Vítor Gomes e Battaglia foram as duas contratações para um meio campo onde se mantiveram nomes importantes da temporada transata, como Filipe Melo ou André Simões. Estes dois últimos foram contratados no início da época passada e são “titularíssimos” desde então. Em 2014/15, André Simões jogou em todas as partidas do campeonato, e Filipe Melo apenas falhou dois encontros por lesão. No início da temporada, a equipa jogava com Bolívia no apoio ao avançado. Contudo, a lesão grave sofrida na terceira jornada no Dragão afastou-o da competição e abriu espaço para a titularidade de Vítor Gomes a partir do jogo seguinte, completando assim um meio campo bem organizado com três portugueses experientes e que tem sido também muito sólido ao longo da temporada. O argentino Rodrigo Battaglia, emprestado pelo Sporting de Braga, tem sido o elemento mais chamado quando é necessário substituir alguém no miolo do terreno. Tem cumprido sempre que é chamado a intervir, tentando provar que tem qualidade, após uma época em que foi pouco utilizado na equipa bracarense. Entretanto, com a saída de Vítor Gomes para o Balikesirspor, Battaglia deverá ocupar o seu lugar no onze, e o clube deverá contratar mais uma opção, além de Djibril, médio que chegou do Sporting de Braga, já neste mês de janeiro.

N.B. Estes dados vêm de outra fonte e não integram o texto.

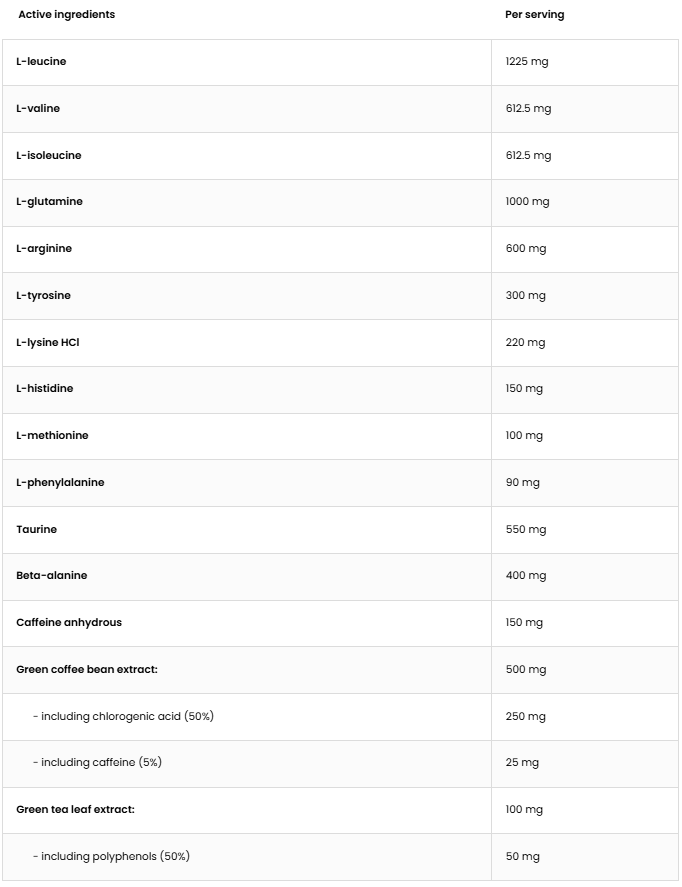Click the L-leucine ingredient name
This screenshot has width=682, height=887.
(x=41, y=62)
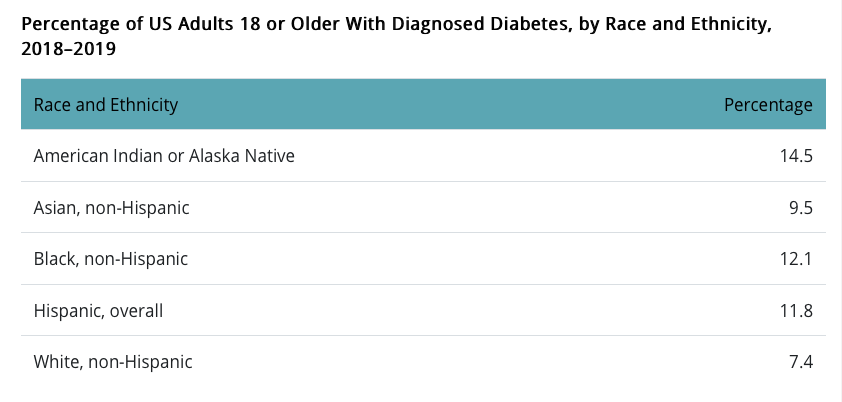This screenshot has height=402, width=842.
Task: Select the Asian, non-Hispanic row label
Action: (x=111, y=208)
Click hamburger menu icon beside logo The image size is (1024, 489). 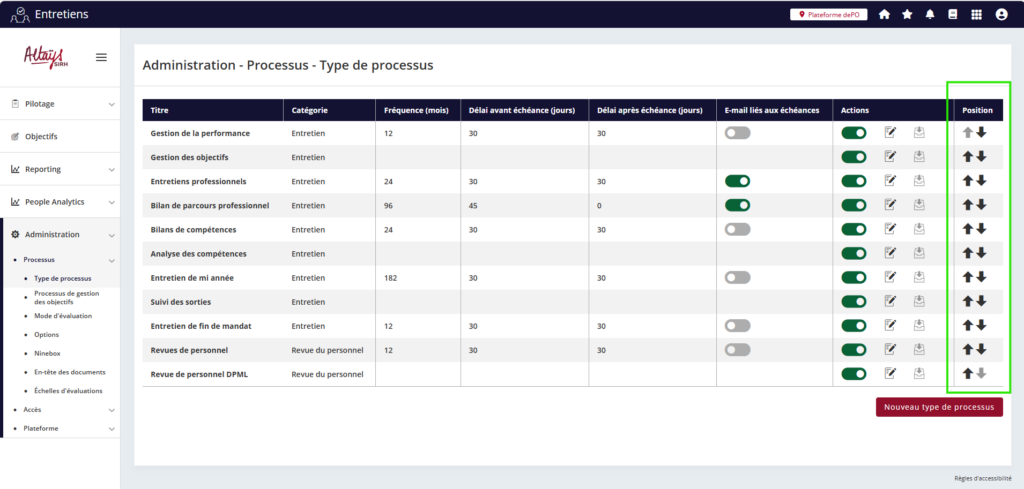(x=101, y=57)
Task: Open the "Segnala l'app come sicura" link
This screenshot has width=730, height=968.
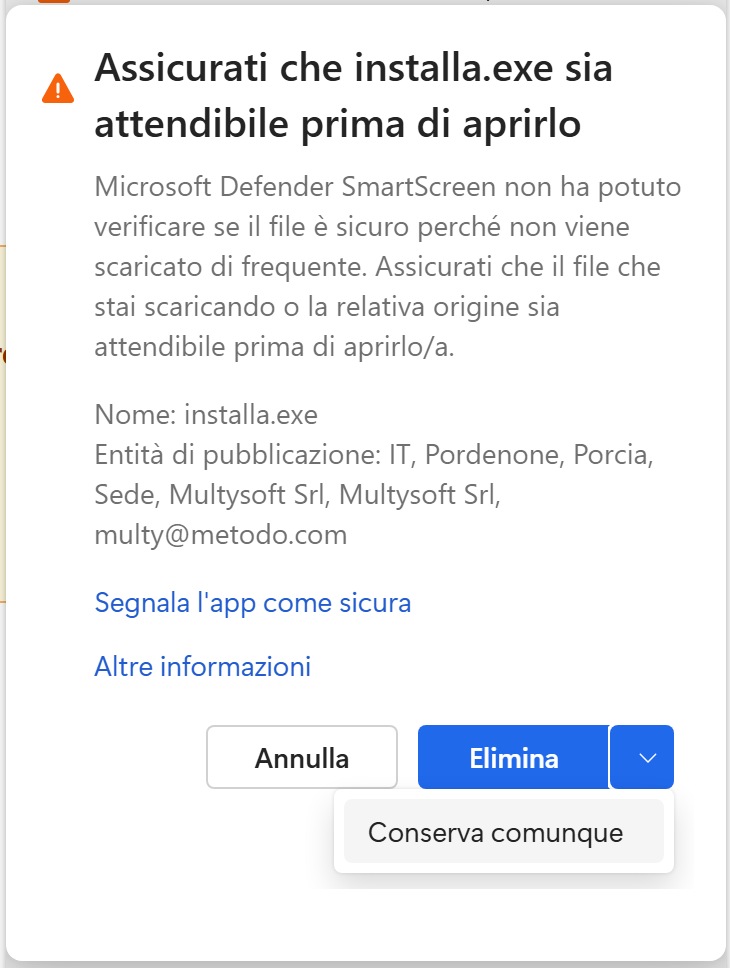Action: [253, 603]
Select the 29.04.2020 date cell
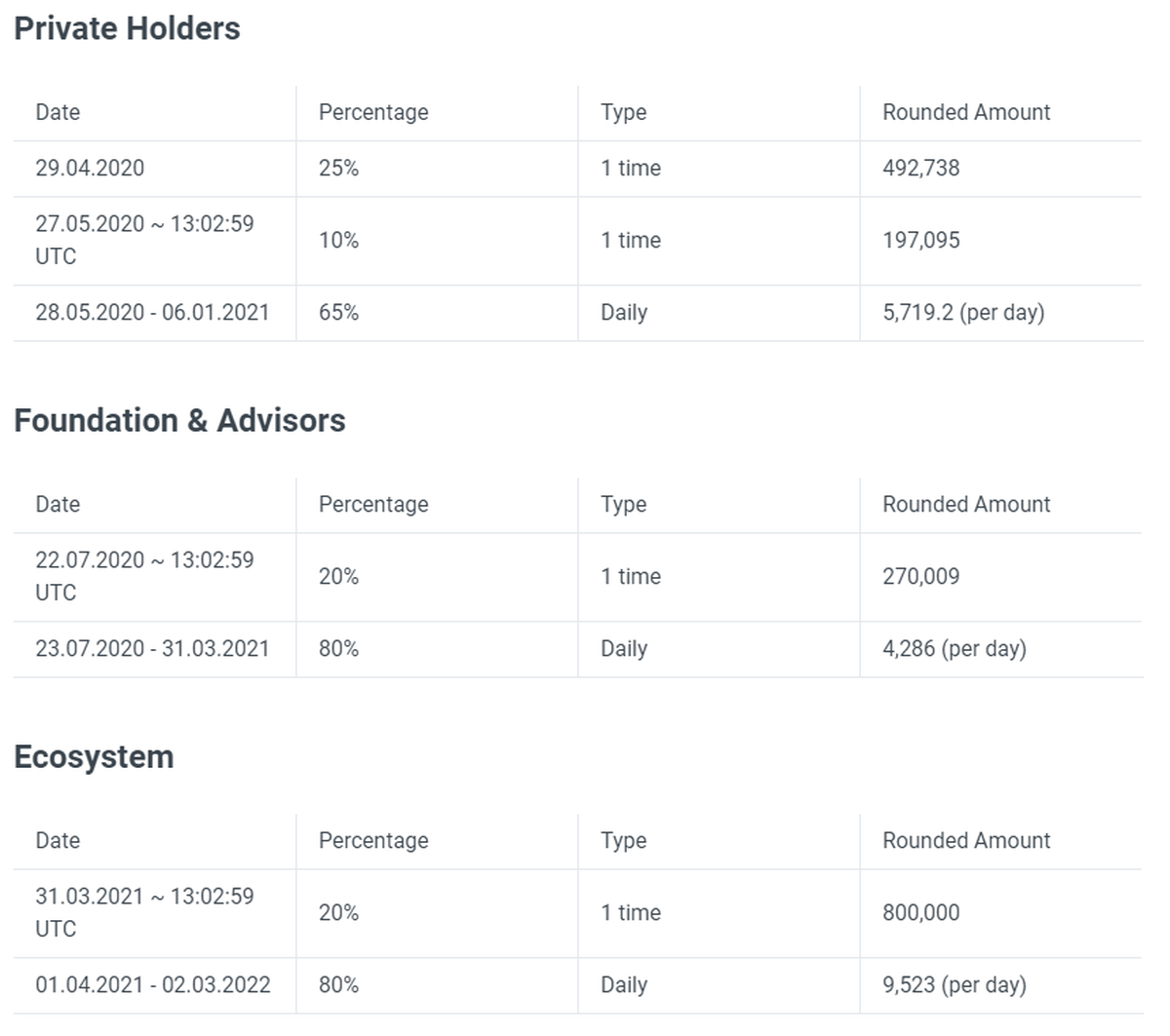The width and height of the screenshot is (1170, 1036). pyautogui.click(x=90, y=168)
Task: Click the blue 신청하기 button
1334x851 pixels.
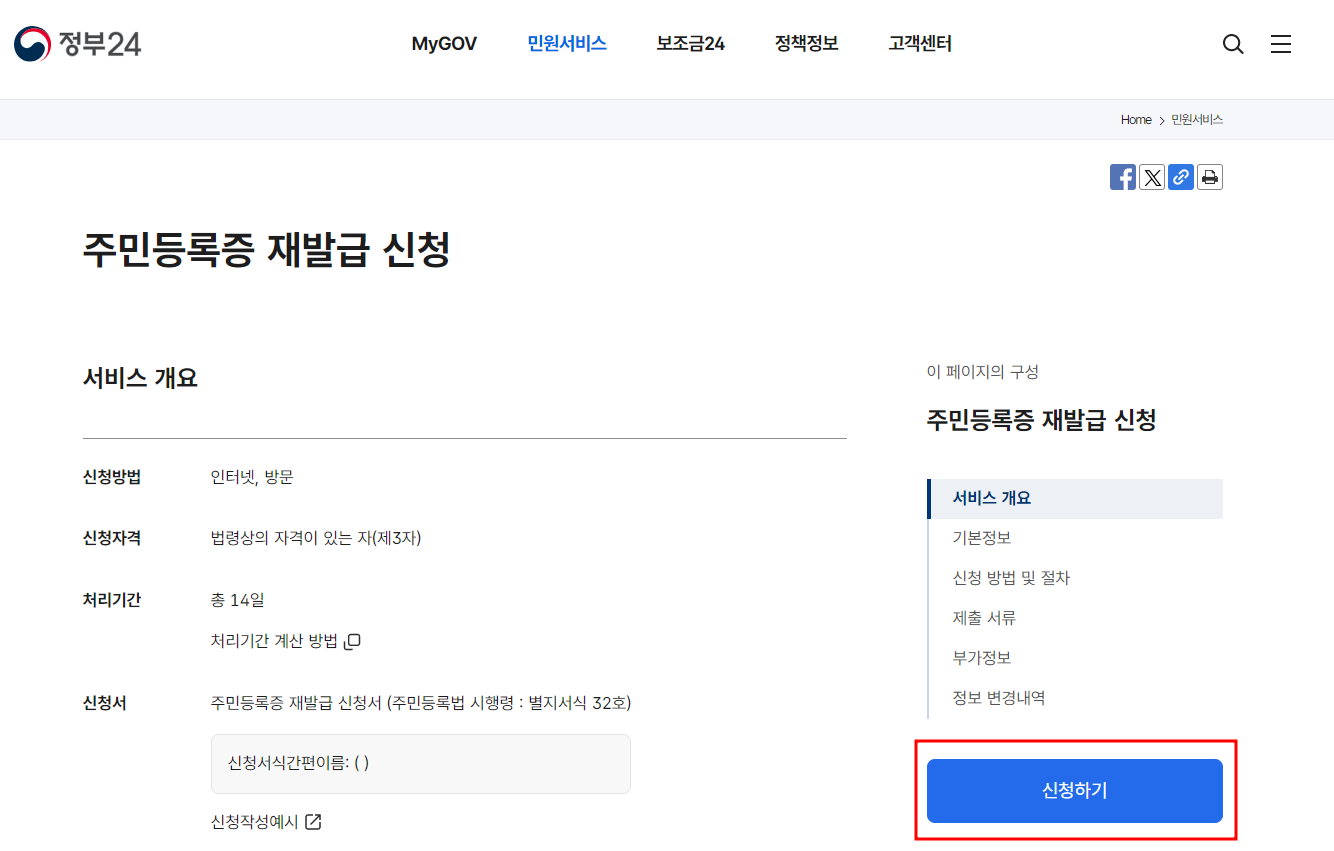Action: 1075,790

Filipe Melo é um dos responsáveis pelo meio campo do Moreirense Fonte: Facebook oficial do Vitória Sport Clube
Filipe Melo é um dos responsáveis pelo meio campo do Moreirense
Fonte: Facebook oficial do Vitória Sport Clube

No ataque, João Pedro, extremo formado em Braga e que, após dar nas vistas na Naval, voltou à cidade dos arcebispos, tem sido uma das figuras da equipa comandada por Miguel Leal. Depois de ter sido emprestado ao Belenenses na época passada, João Pedro foi novamente cedido pelo Sporting de Braga. Desta vez, o destino foi Moreira de Cónegos, e o atacante não está a desiludir. Falhou apenas um jogo da Liga e é o elemento mais constante no setor ofensivo da equipa. Na outra ala, Arsénio e Gerso são os clientes mais habituais. O português é mais vezes titular, mas o guineense emprestado pelo Estoril também tem sido utilizado em quase todos os jogos. A velocidade nas alas é um dos pontos fortes do jogo do Moreirense.

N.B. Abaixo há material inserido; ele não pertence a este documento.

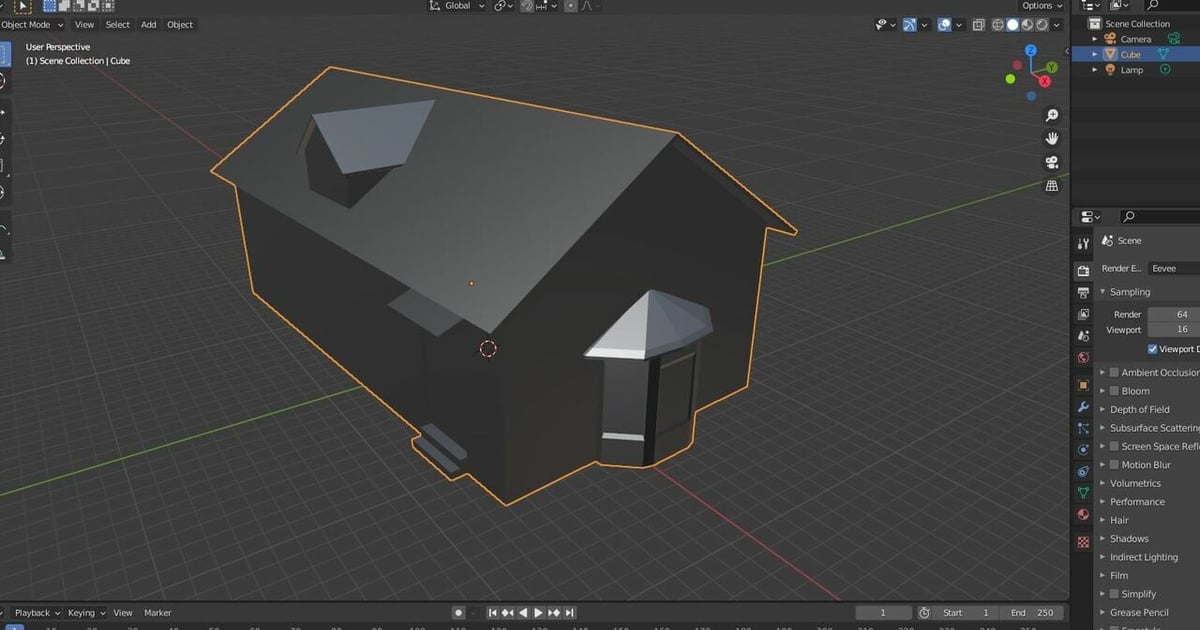Click the Options button in header
Viewport: 1200px width, 630px height.
click(x=1040, y=6)
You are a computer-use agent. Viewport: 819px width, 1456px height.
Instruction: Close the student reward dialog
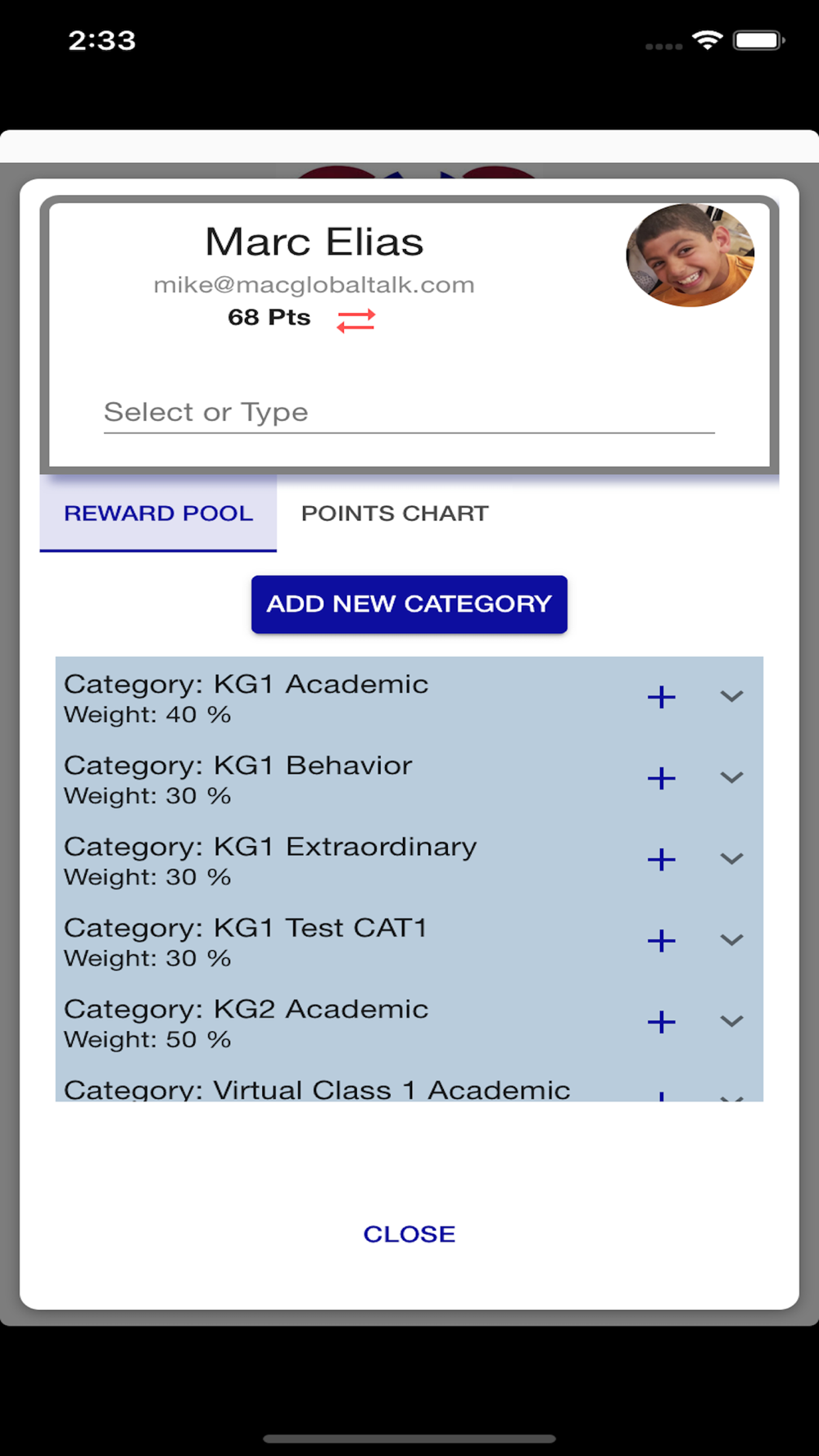[x=409, y=1234]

O lugar de ponta de lança já mudou de “dono” de agosto até agora. Alex Gonçalves, brasileiro emprestado pelo Pandurii da Roménia, foi a primeira escolha na fase inicial da temporada mas entretanto perdeu a titularidade para o paraguaio Ramón Cardozo. A explicação é visível, se olharmos para os números. Alex disputou 20 jogos e Cardozo apenas mais um, se levarmos em linha de conta todas as competições. O “Tacuarita” que veio do Vitória de Setúbal já marcou sete golos, “molhando a sopa” na Liga, Taça de Portugal e Taça da Liga. Já Alex Gonçalves ainda procura o primeiro golo da época.

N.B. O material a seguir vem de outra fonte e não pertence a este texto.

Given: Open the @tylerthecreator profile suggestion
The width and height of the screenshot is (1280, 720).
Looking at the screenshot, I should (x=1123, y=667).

Uma equipa com pouca rotatividade, que marca e sofre poucos golos (os jogos em que o Moreirense participa têm uma média inferior a dois golos por jogo; têm 15 golos marcados e 15 sofridos na Liga até ao momento) e que aposta nos jogadores portugueses. Mais de metade da “equipa-tipo” é composta por jogadores nacionais, e esse é um exemplo que devia ser seguido pelos outros clubes do nosso país, que muitas vezes insistem em contratar estrangeiros quando podiam contratar jogadores portugueses de melhor qualidade e, acima de tudo, com maior conhecimento das exigências e características do nosso futebol.

Pelo que foi possível ver até agora, o Moreirense, que já conseguiu alguns resultados vistosos, como empates em Alvalade e em casa frente ao Sporting de Braga, está no bom caminho para garantir a manutenção e continuar no convívio dos maiores do futebol nacional. Para já, tem uns confortáveis 13 pontos de vantagem para a linha de água.